Gender issues in the student ratings of school of business instructors at a regional university.
Caines, W. Royce ; Shurden, Mike C.
INTRODUCTION
Over the past several years, student evaluations of instructors
have taken on increasing importance as administrators have sought to use
as many objective measures as possible to justify tenure/promotion
decisions, to differentiate pay raises, and to provide feedback to the
public. Student evaluations have been convenient tools because they
produce numbers that appear to represent objective assessments of the
effectiveness of the instructor. Student evaluation instruments are
usually administered during a class session late in the semester and are
relatively cheap and easy to administer. Also, such evaluations give the
students the appearance of having input into decisions that relate to
the quality of educational services offered.
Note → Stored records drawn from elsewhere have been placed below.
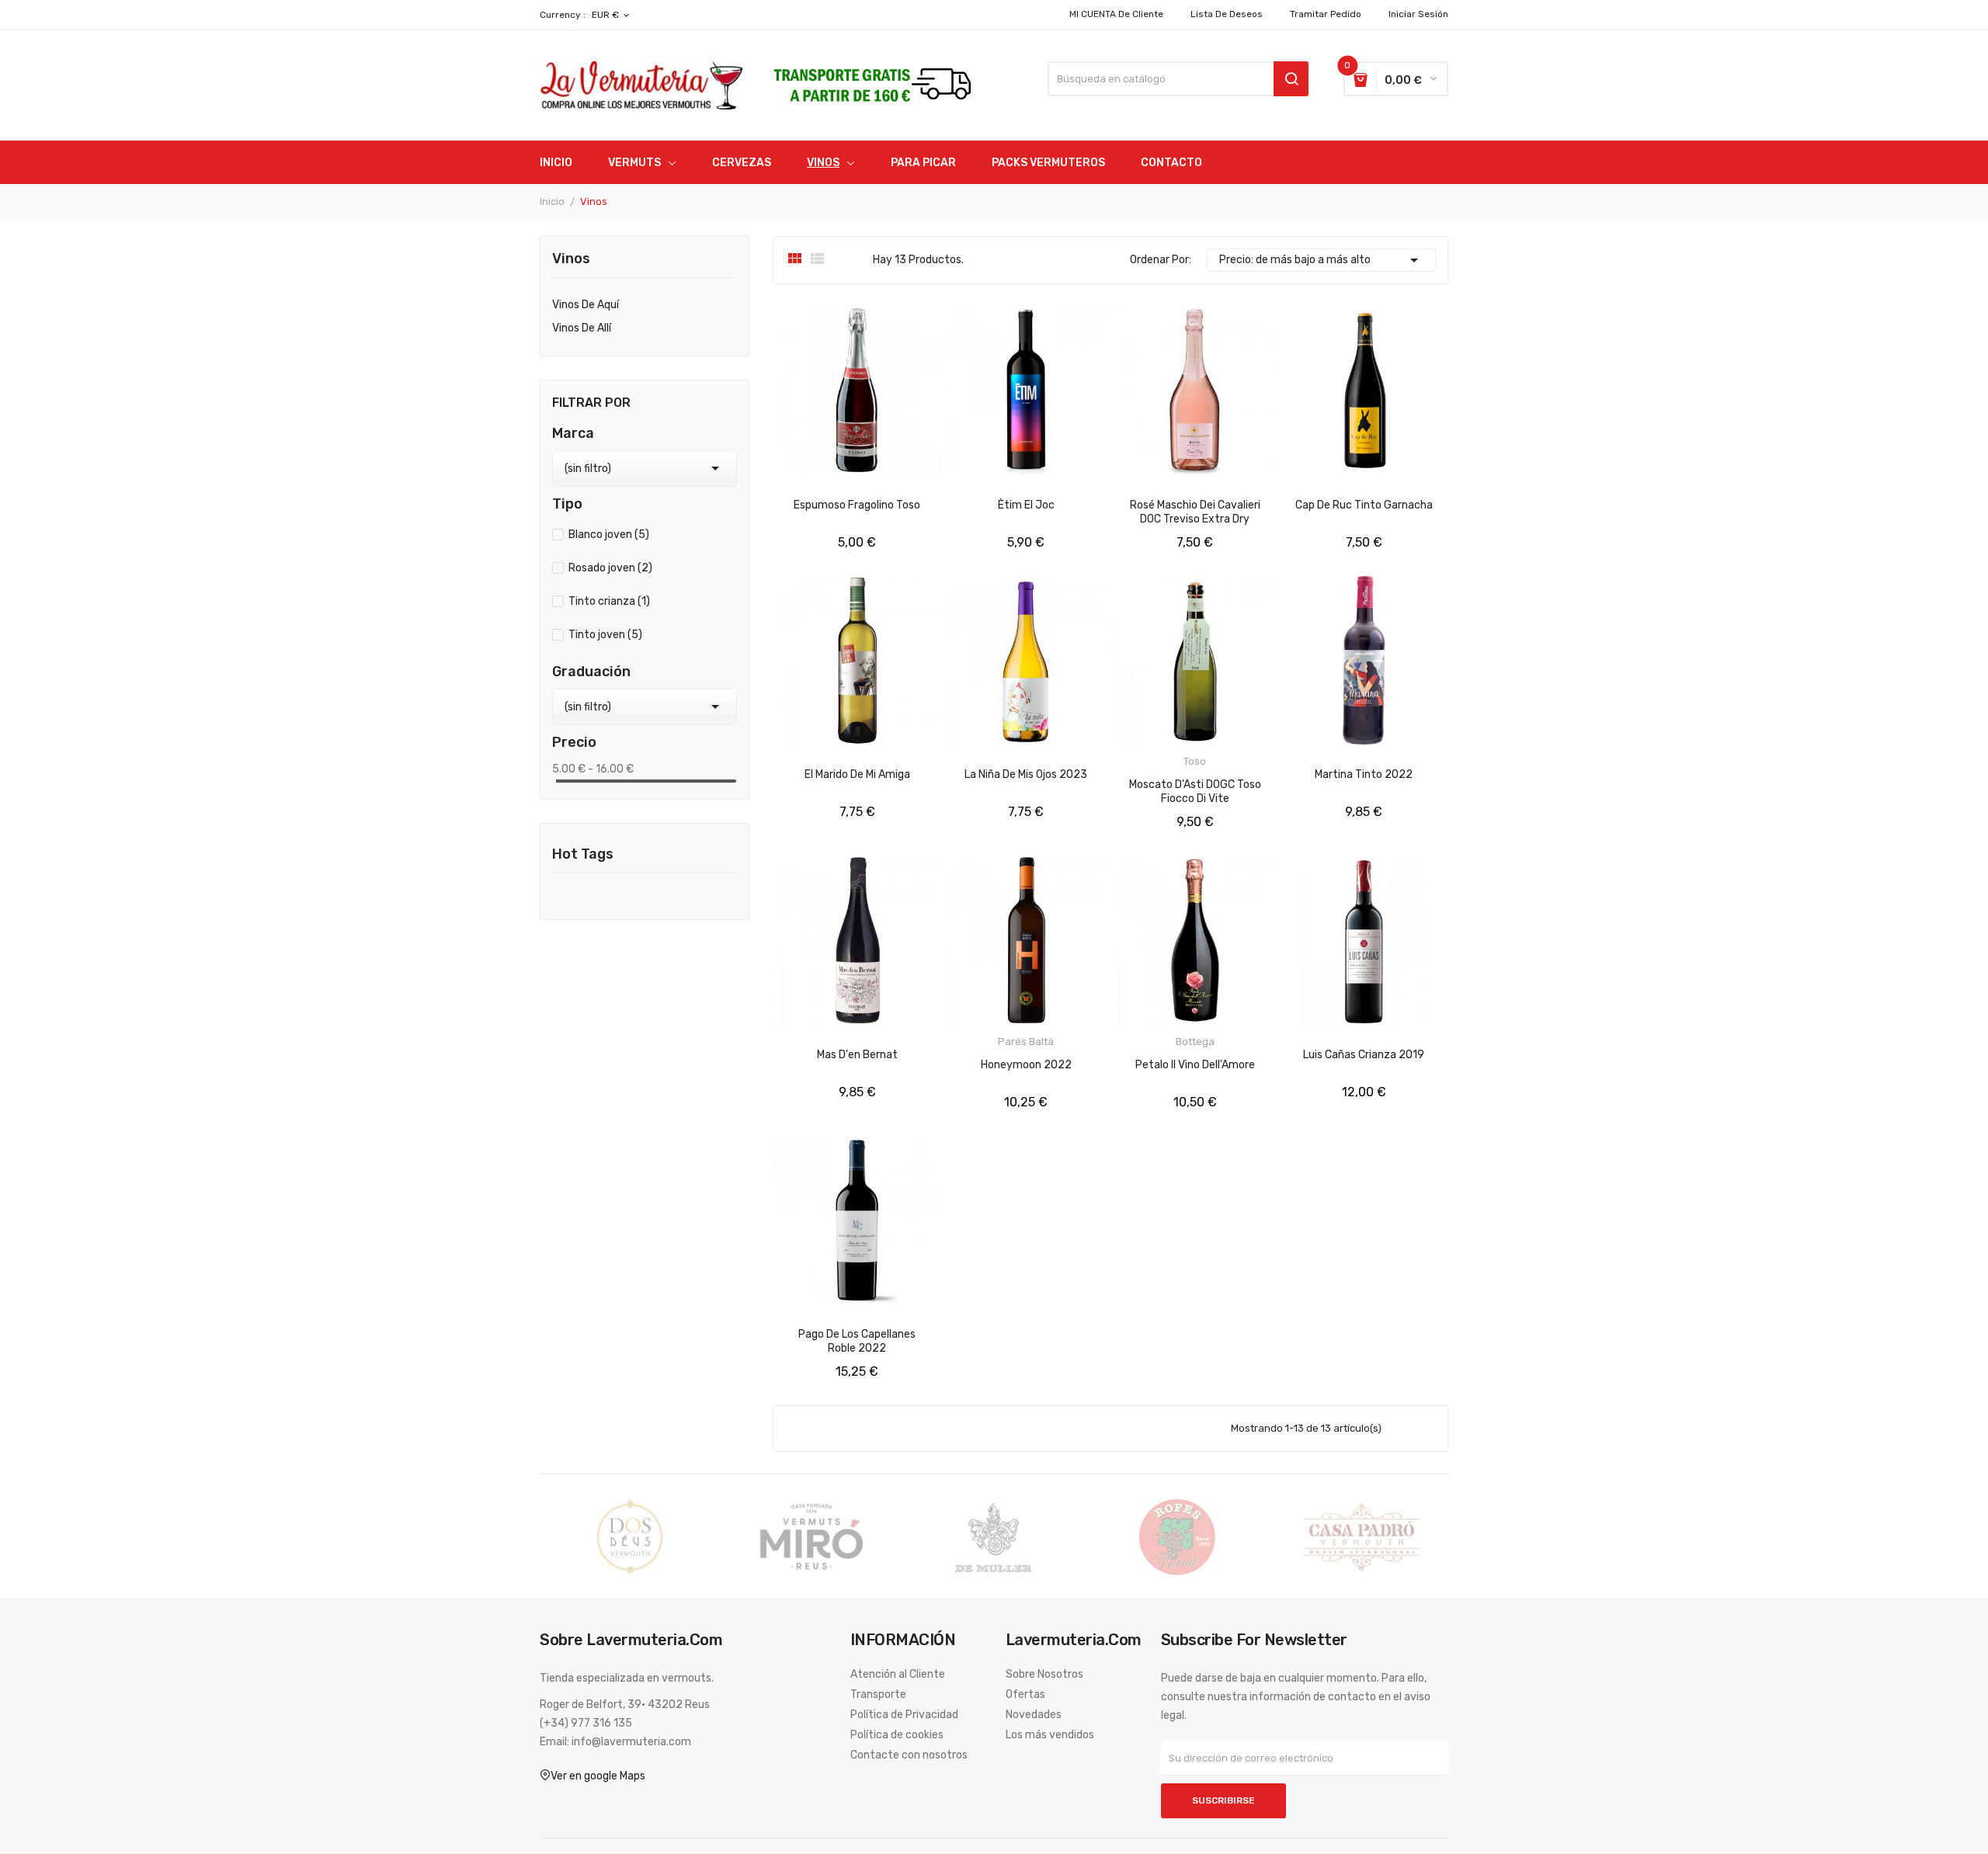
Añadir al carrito (871, 555)
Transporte (878, 1694)
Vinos (571, 259)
Many instructors have expressed concern about how the data
collected will be interpreted. Traditionally, the instructors have
preferred that ratings be used for personal improvement rather than as
administrative evaluations of the ability and effectiveness of the
instructor. Issues of variation in ratings even in the same courses have
been noted for some time. For example, Greenwald (1995) reported that
his ratings for a course taught one semester placed him in the highest
10 percent of faculty ratings at his university. The next semester, he
taught the same class by the same plan but student ratings placed him in
the second lowest decile of the university faculty. How could such
variation occur assuming similar efforts on the part of the faculty
member?
Administrators often appear to subscribe to the view that
"student ratings tend to be statistically reliable, valid, and
relatively free from bias or the need for control; probably more so than
any other data used for evaluation." (Cashin, 1995). Studies such
as that by Marsh and Hocevar support the view that student evaluations
of teaching performance are stable and consistent over time based on
data from 6, 024 classes and 195 instructors.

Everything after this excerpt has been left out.